But yeah the pacing is rather rushed. I'd think it would've fared better if it got two cours instead of one, and used the extra half to spread things out more so that the character arcs aren't so rushed.

Though I had to take a stab at themes, it would be that the real world does end with a happy ending and there will always a risk of progress being undone but it seems like a tenuous link to leadership at best.

Edited by MorningStar1337 on May 20th 2024 at 7:50:47 AM

WarriorsGate Since: Jan, 2012
#96: May 20th 2024 at 8:09:13 AM

[up] You can defend the fact that the train animation ranges from workmanlike to awful by saying it doesn't have the budget of Girls und Panzer das Finale, and you'd be totally right. But even if there's an understandable reason for it, it doesn't stop being a flaw.

There's no way in hell this would ever be a two-cour show. EMT Squared aren't PA Works or Trigger. They pump out serviceable isekai adaptations. This is their first original work, ever. It's an original IP with a weird premise that doesn't fit neatly into merchandising categories like mecha or idol series, so it's a huge financial risk that probably won't pay off. It looks so cheap already I can't imagine anybody at the studio saying, "We're willing to finance 24 episodes of this."

MorningStar1337 Like reflections in the glass! from 🤔 Since: Nov, 2012
Like reflections in the glass!
#97: May 20th 2024 at 8:16:35 AM

Fair enough. It's prolly gonna hover around kamierabi.godapp in terms of reception. Except without Yoko Taro's star power (or conversely the stigma of being all CGI)

On can only hope they finally arrive in ikebukuro next episode lest the finale be rushed to hell and back.

Edited by MorningStar1337 on May 20th 2024 at 8:48:05 AM

Shlugo_the_great Since: Sep, 2009
#98: May 20th 2024 at 11:14:34 AM

I've caught up to this series after recommendation from a friend, so I'm not up to date with the discourse. As such, forgive me if what I'm about to say is obvious, or wrong.

So, from what I got so far from this series, I have theory that 7 G basically projected Yoka's thoughts onto reality. That's why the train line suddenly got so long, because she wanted to get as far away from Shizuru as possible, and why the night sky is so full of giant astronomic objects, because she loves space. Only the things near the train line exist because she never traveled anywhere else, and the other station were reduced to exaggerated versions of her impressions of them.

I dunno, I could be wrong, but that's my working theory.

WarriorsGate Since: Jan, 2012
#99: May 20th 2024 at 11:55:28 AM

[up] That's a common theory, but episode 5 shows Reimi can also do it to reboot Akira's brain, so I don't think it's just Yoka.

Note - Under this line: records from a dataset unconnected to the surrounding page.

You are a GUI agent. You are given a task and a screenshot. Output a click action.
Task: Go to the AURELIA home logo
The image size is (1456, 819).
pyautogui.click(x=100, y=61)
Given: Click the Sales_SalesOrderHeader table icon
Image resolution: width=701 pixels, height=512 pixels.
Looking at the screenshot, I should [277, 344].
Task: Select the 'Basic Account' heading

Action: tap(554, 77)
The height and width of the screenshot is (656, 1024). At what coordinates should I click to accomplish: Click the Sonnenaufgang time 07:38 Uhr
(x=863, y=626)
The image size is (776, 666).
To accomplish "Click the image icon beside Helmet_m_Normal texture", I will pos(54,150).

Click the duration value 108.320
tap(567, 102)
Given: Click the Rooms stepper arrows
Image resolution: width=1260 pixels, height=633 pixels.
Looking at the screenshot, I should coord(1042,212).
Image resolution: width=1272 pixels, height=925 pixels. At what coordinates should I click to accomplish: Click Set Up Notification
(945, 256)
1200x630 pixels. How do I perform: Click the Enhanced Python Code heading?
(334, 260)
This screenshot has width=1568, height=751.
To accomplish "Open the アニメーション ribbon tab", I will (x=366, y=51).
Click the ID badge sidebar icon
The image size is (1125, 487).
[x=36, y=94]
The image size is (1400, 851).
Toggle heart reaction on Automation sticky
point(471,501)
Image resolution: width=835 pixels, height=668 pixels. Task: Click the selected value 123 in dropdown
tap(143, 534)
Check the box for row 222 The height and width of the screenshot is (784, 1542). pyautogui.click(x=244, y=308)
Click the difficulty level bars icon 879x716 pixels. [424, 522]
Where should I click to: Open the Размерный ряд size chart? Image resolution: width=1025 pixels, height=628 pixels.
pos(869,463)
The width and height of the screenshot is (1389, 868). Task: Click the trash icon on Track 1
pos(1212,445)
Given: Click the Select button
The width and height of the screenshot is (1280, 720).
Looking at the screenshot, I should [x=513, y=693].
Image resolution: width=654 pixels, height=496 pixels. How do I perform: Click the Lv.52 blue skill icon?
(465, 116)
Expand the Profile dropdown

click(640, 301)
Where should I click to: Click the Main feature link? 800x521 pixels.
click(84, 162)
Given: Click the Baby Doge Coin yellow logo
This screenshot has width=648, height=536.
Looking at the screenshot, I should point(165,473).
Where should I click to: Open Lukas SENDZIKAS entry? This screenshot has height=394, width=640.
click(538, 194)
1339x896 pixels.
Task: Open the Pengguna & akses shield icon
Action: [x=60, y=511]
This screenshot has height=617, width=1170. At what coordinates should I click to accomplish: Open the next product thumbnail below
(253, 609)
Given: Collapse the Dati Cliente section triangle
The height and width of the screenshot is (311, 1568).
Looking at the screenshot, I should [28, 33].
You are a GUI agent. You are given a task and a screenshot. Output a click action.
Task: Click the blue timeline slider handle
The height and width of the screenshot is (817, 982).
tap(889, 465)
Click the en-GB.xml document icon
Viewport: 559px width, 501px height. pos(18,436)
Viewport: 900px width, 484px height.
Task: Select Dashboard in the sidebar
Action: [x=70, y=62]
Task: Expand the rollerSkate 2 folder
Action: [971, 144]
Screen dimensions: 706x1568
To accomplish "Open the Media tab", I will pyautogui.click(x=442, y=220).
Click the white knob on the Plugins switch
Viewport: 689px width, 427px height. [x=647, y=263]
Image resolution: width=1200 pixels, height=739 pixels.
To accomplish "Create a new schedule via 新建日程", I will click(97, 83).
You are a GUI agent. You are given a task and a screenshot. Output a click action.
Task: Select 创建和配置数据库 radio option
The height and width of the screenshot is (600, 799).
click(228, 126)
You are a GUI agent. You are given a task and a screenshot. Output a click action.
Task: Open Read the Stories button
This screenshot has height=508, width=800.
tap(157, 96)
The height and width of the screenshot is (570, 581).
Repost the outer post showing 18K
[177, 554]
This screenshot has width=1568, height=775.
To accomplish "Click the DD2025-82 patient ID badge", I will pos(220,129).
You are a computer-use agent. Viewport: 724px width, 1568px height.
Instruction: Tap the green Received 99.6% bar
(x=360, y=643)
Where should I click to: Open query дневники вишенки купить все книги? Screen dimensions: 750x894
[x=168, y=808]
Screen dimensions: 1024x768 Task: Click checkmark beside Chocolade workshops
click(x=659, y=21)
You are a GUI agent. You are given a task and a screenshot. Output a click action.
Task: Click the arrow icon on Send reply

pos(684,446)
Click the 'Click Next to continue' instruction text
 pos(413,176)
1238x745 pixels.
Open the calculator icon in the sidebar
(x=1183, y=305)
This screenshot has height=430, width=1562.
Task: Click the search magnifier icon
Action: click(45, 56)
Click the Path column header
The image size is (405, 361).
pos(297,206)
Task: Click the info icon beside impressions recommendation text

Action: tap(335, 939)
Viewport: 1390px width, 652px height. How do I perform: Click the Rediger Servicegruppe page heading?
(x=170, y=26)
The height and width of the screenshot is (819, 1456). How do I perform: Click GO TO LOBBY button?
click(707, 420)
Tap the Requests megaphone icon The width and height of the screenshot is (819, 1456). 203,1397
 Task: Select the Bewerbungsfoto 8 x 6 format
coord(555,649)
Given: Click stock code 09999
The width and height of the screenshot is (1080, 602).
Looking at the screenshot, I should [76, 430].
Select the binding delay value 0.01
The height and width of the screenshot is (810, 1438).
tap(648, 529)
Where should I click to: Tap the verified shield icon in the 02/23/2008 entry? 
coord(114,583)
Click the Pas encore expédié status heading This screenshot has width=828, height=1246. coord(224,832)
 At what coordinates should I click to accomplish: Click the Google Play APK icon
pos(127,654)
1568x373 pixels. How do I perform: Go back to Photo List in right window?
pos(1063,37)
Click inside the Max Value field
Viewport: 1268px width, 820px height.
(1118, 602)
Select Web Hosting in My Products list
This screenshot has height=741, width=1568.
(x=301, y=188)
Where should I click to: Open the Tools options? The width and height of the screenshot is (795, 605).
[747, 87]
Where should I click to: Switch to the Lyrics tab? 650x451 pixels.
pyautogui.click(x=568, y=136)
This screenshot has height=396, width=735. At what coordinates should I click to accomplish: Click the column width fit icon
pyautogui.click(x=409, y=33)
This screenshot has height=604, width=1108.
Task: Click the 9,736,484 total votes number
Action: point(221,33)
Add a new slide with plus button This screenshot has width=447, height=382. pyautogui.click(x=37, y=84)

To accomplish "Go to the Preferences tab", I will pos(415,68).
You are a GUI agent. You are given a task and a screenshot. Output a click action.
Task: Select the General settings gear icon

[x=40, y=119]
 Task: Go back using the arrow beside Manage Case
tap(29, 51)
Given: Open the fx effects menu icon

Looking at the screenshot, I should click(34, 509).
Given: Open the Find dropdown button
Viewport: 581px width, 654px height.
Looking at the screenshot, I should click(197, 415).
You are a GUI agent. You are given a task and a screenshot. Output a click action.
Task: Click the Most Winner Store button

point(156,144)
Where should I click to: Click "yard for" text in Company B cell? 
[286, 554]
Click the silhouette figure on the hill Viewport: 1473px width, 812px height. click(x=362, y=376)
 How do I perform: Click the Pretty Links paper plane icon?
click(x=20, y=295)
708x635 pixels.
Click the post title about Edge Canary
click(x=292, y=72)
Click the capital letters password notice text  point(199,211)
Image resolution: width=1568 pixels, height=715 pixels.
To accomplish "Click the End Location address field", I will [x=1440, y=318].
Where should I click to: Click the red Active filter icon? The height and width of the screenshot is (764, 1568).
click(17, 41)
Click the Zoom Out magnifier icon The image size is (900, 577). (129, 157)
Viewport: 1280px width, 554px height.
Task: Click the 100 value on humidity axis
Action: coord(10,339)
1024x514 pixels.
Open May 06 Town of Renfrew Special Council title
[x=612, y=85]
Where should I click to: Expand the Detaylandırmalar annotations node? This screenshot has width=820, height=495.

The first episode suggests none of this is really happening anyway. 7G is capable of creating visions and illusions. The fact that nothing outside of Ikebukuro seems to exist may just be because none of the girls can see beyond the railway to Tokyo. It's not part of their collective reality.

fillerdude Since: Jul, 2010
#100: May 20th 2024 at 11:44:52 PM

[up] It's not just Yoka, but I think it's fair to say her thoughts were a major factor in the reality warping, as I highly doubt collective consciousness thought that one town should become the setting from an anime.

Didn't like this latest episode myself. They majorly rushed through some deep-seated issues in favor of a weird romp in weirdo city.